Klein recalls that December day when she received a call telling her that her daughter’s plane had not arrived as expected. The events of each day unfold with Kim’s hurried and frantic journey to Panama, her desperate attempts to help with the search and rescue efforts, the shocking discovery of the crashed plane, the news that only her daughter’s friend had survived, and Klein’s heartbreaking return to the U.S. with her daughter’s ashes in a backpack at her feet.
In Hummingbirds Don’t Fly In The Rain, Klein explores
- Themes of the human spirit’s ability to overcome obstacles, grief, and personal tragedy
- Klein’s unimaginable journey searching her for missing daughter, and coping with the news she was lost forever.
- The special bond Klein still shares with her daughter and how she realizes Talia is trying to communicate with her from the other side
The title, “Hummingbirds Don’t Fly in the Rain” refers to a sign Kim receives when a hummingbird shows up outside her window while she’s thinking of Talia. She knows it is Talia, because it’s raining – and hummingbirds don’t fly in the rain.

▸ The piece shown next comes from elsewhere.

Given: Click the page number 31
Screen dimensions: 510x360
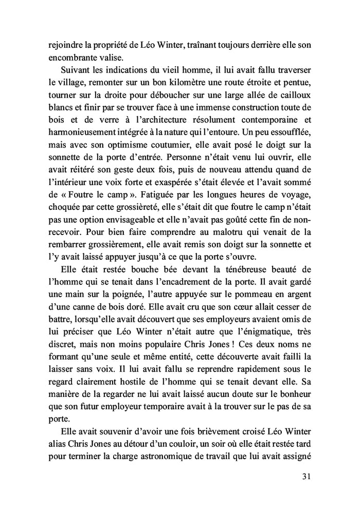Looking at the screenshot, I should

“Pretty soon after the accident I could feel Talia all around me. Her messages began to heal me, and I wrote about that. The book started off as a memory keeper, a way to remember her, and ended up as a way to chronicle an amazing journey from devastation to healing,” adds Klein.
Woven into the excruciating story are the details of an ultimately strained marriage between Kim and her ex-husband, Michael Klein, an internationally known hedge-fund manager. Klein recounts the extramarital affairs, the lies and the ultimate abandonment by Michael of Kim and Talia.